Task list =>
(a) In the TV-service article, which company did the writer settle on for broadband?
(b) Please reproduce the passage of the TV-service article starting with "Want local HDTV?" and going on through "choice? Just asking!".
(c) Supply the next part of the TV-service article, picking up after its final sentence.

Source text =>
As alternatives arose, I gave them a try. Qwest Communications had figured a way to deliver a digital TV signal to standard copper phone lines, plus broadband Internet, so I give it a whirl. But I settled on Cox for broadband, since there was nothing faster available at a consumer-level price. Qwest offered a decent TV package, with adequate reception and a low price, but its growth path was stalled, particularly with the advent of high definition television.
So I went to Dish Network, and found better reception, more stations for the same price, including a small selection of high definition alternatives. Segue to 2005, as both Dish and DirecTV consider how local HDTV will be delivered to your home. It’s all about bandwidth and the solution will come in the form of new satellites and a switch to MPEG-4 for video compression. This also means that you will very likely have to turn in your digital receiver for a version with the hardware to support the new, more efficient encoding scheme, and that’s apt to cause lots of disruption.
Want local HDTV? Right now, it’s the off-air jack on your satellite service’s high definition receiver or DVR. That means installing an antenna folks. Now correct me if I’m wrong, but didn’t you subscribe to cable or satellite because you wanted to ditch the antenna and enjoy superior quality and choice? Just asking!

Information shown =>
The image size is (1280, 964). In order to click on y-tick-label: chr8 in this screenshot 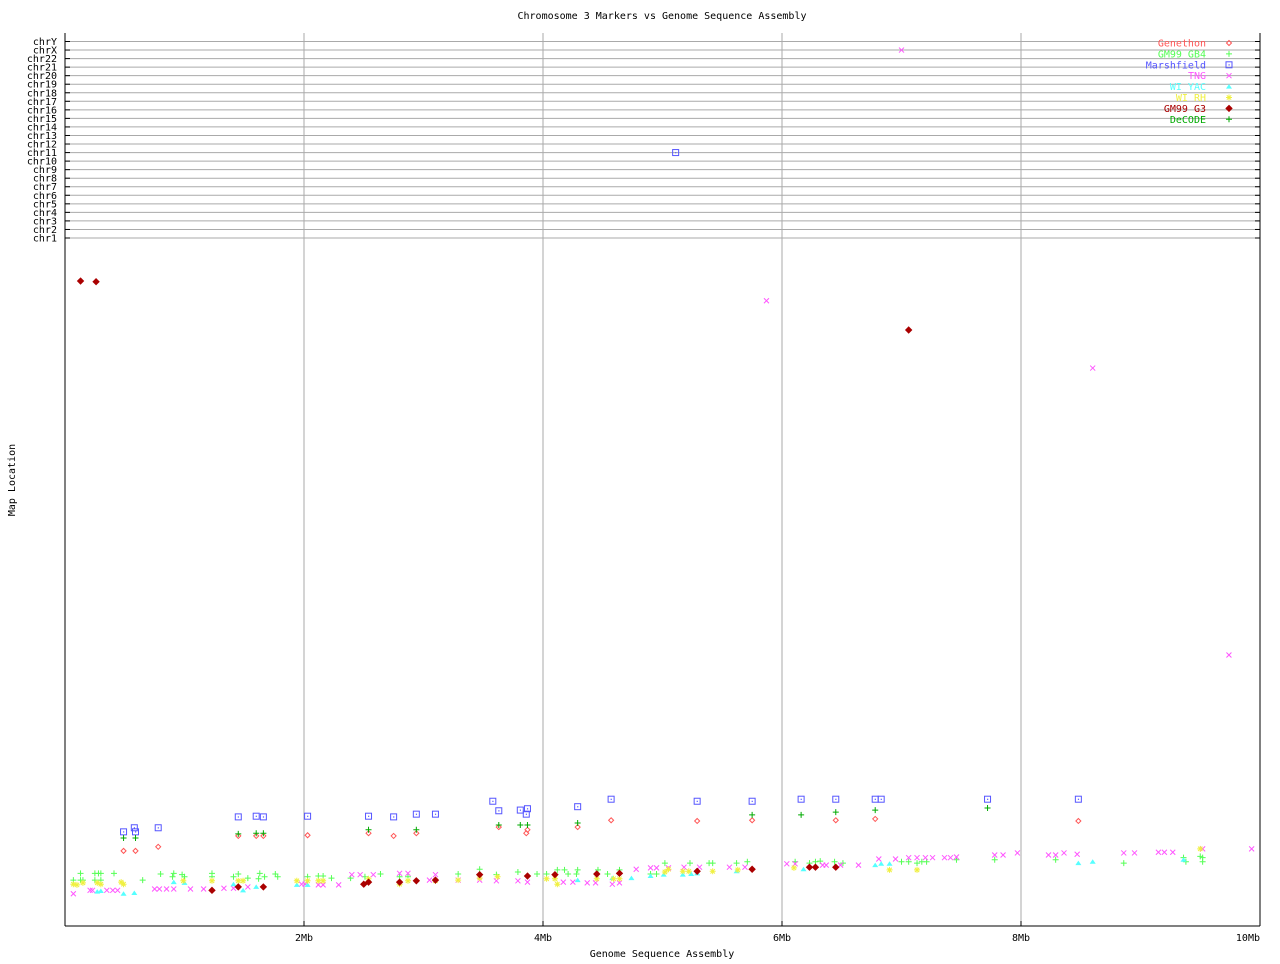, I will do `click(45, 180)`.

Results in order =>
(a) Cox

(b)
Want local HDTV? Right now, it’s the off-air jack on your satellite service’s high definition receiver or DVR. That means installing an antenna folks. Now correct me if I’m wrong, but didn’t you subscribe to cable or satellite because you wanted to ditch the antenna and enjoy superior quality and choice? Just asking!

(c)
Well I really did give it a go. After testing several indoor antenna prospects, I settled on something bearing the name “Silver Sensor,” which delivered about half the local digital stations with decent reception. I didn’t choose the outdoor alternative, because I felt it was a waste of money, considering I planned to move anyway. Just a few days before the moving truck was due to arrive, I called Cox just to see what it could offer.
The Cox proposal was a little more complicated than the ones from Dish and DirecTV, and the availability of an HD digital recorder with TiVo-like functionality wasn’t widely advertised. But they were able to assemble a package with more channels than Dish, plus just about every available local high definition channel in Phoenix. The price? Just $1.00 higher, with no obligation to buy equipment or commit to any particular contract.
So I’m back to Cox. True, the first “tier” of stations is still analog, because Cox has tens of thousands of local customers who have yet to upgrade to digital, but picture quality isn’t altogether different. Besides, it’ll take years before that situation changes, despite efforts by the U.S. Congress to force digital TV into your home.
However, having a full complement of high definition local stations really makes the difference. Despite the vast assemblage of junk on commercial TV, there are still a small number of gems to be found, and being able to watch them in wide screen format, with superb detail, is an unparalleled experience. Cox really came through this time. Alas, the TV networks have really overdone commercial clutter in recent years, but that, however, is a subject I’ll deal with at another time.
THE FINAL WORD
The Mac Night Owl Newsletter is a weekly information service of Making The Impossible, Inc.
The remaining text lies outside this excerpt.